**Work request:** What you produce should be every line from the data that includes "agent".

**Material provided:**

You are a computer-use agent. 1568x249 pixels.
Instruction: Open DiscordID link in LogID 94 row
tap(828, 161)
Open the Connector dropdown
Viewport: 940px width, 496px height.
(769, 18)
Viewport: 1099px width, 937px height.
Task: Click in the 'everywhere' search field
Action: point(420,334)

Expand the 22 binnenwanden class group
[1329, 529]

==

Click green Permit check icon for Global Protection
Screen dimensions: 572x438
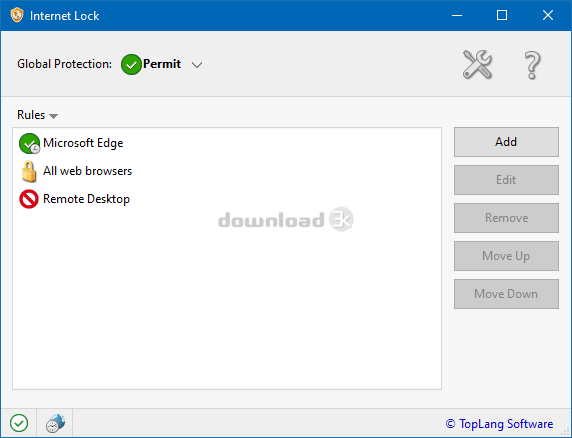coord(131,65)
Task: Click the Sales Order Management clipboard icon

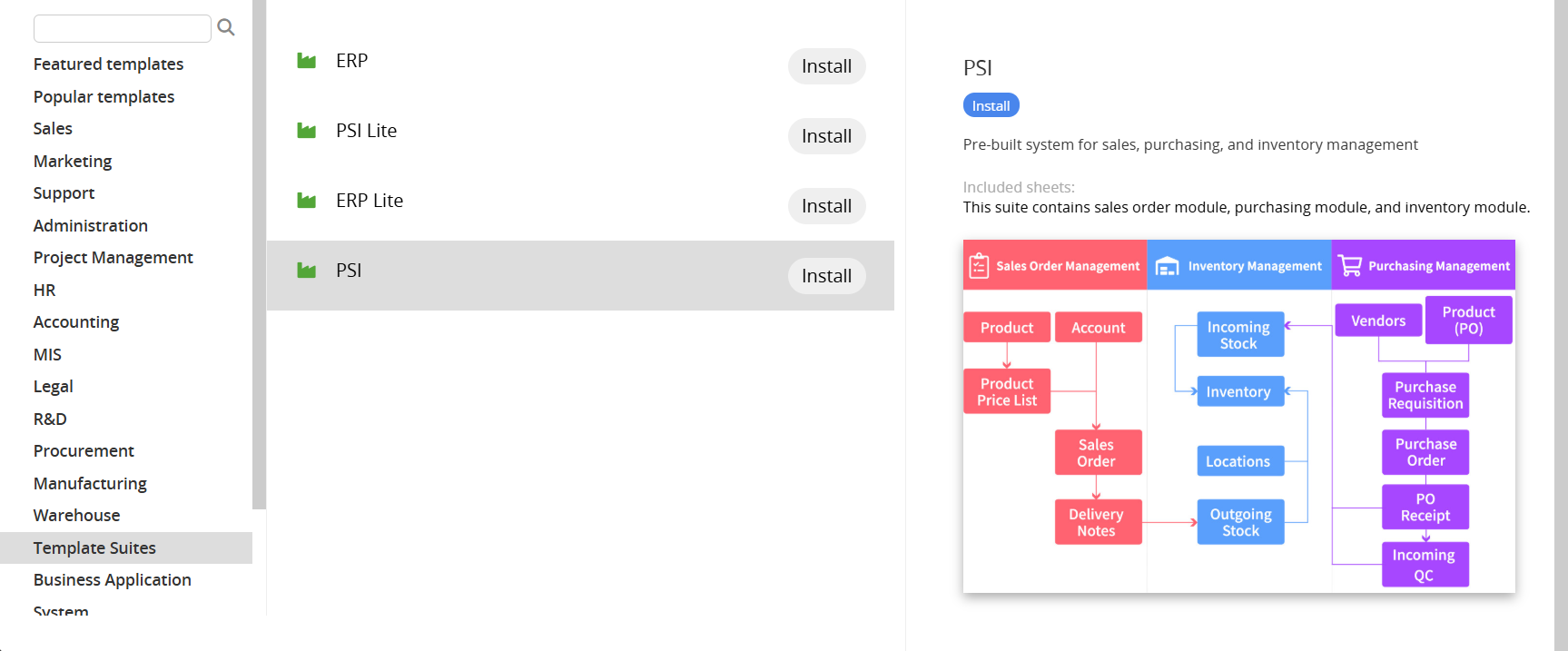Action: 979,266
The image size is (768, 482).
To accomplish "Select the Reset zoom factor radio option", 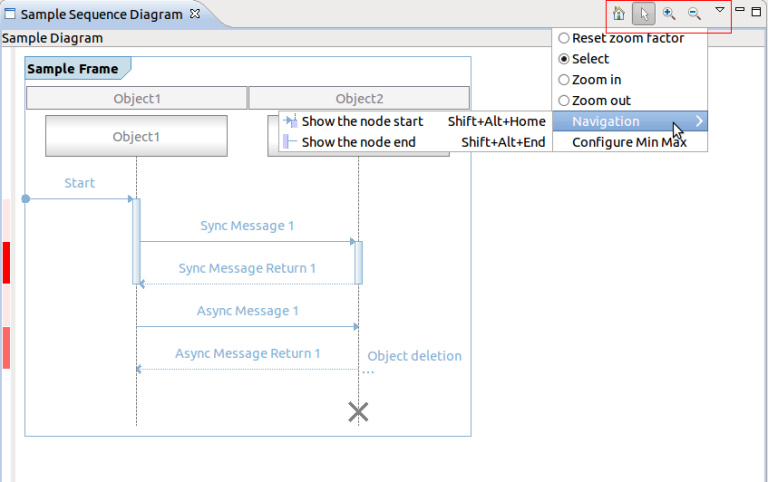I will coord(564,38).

==

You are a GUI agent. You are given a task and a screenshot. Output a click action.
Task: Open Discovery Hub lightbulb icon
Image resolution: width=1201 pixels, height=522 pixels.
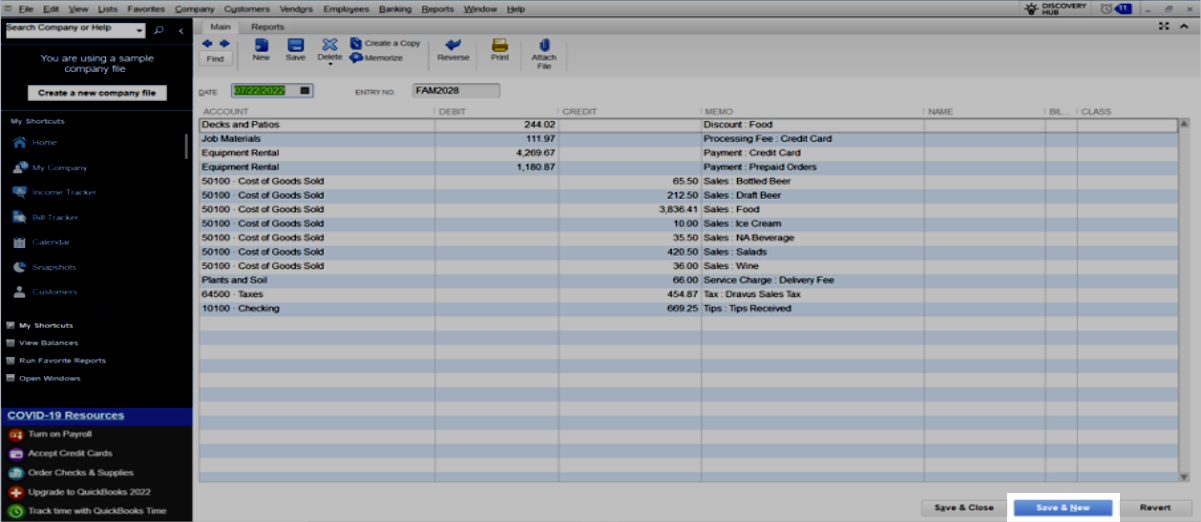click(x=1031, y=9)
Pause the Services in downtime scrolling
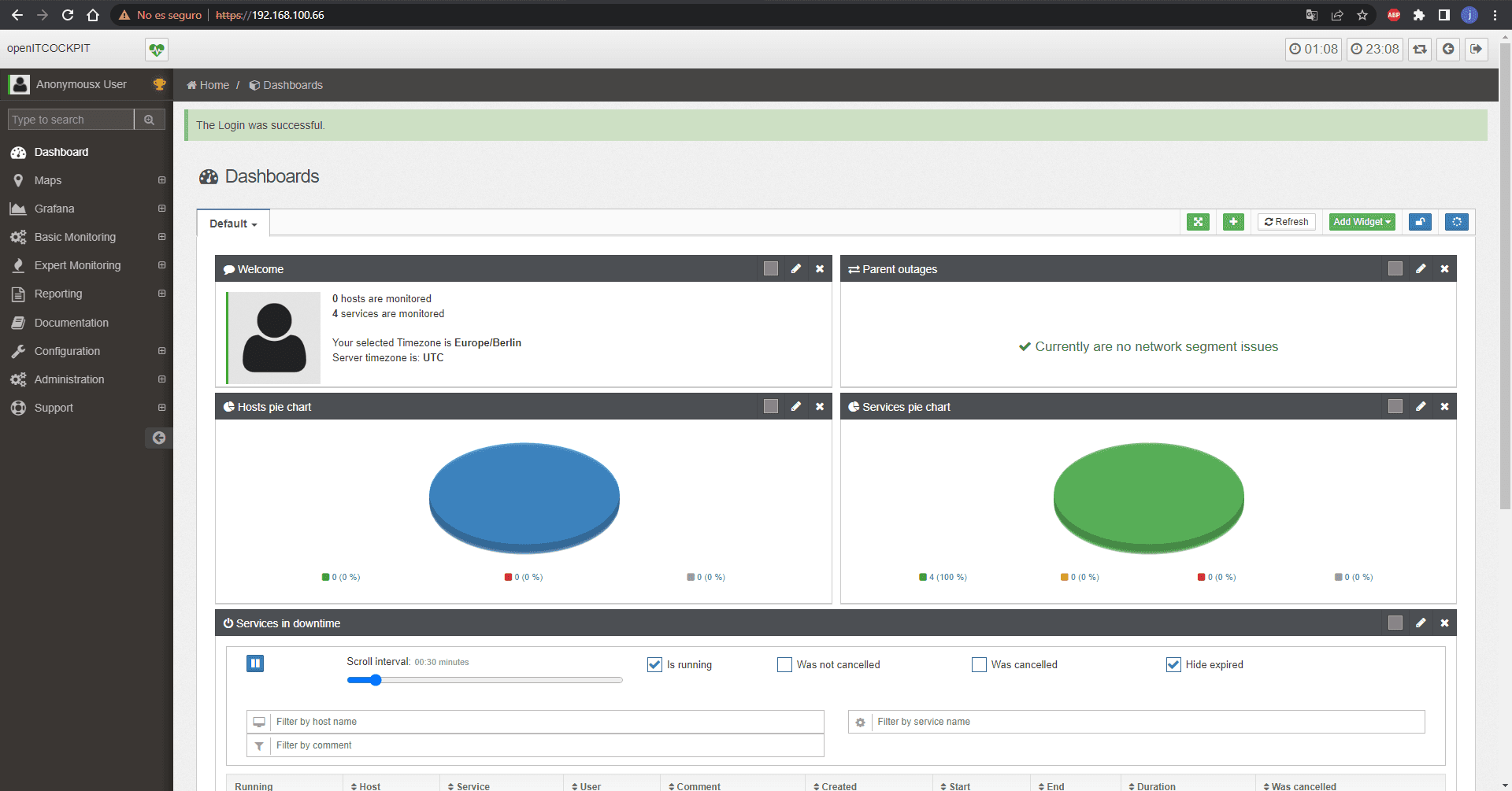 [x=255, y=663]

**Task response:**
You are a computer-use agent. 1568x249 pixels.
You are a GUI agent. You are given a task and a screenshot. Output a click action.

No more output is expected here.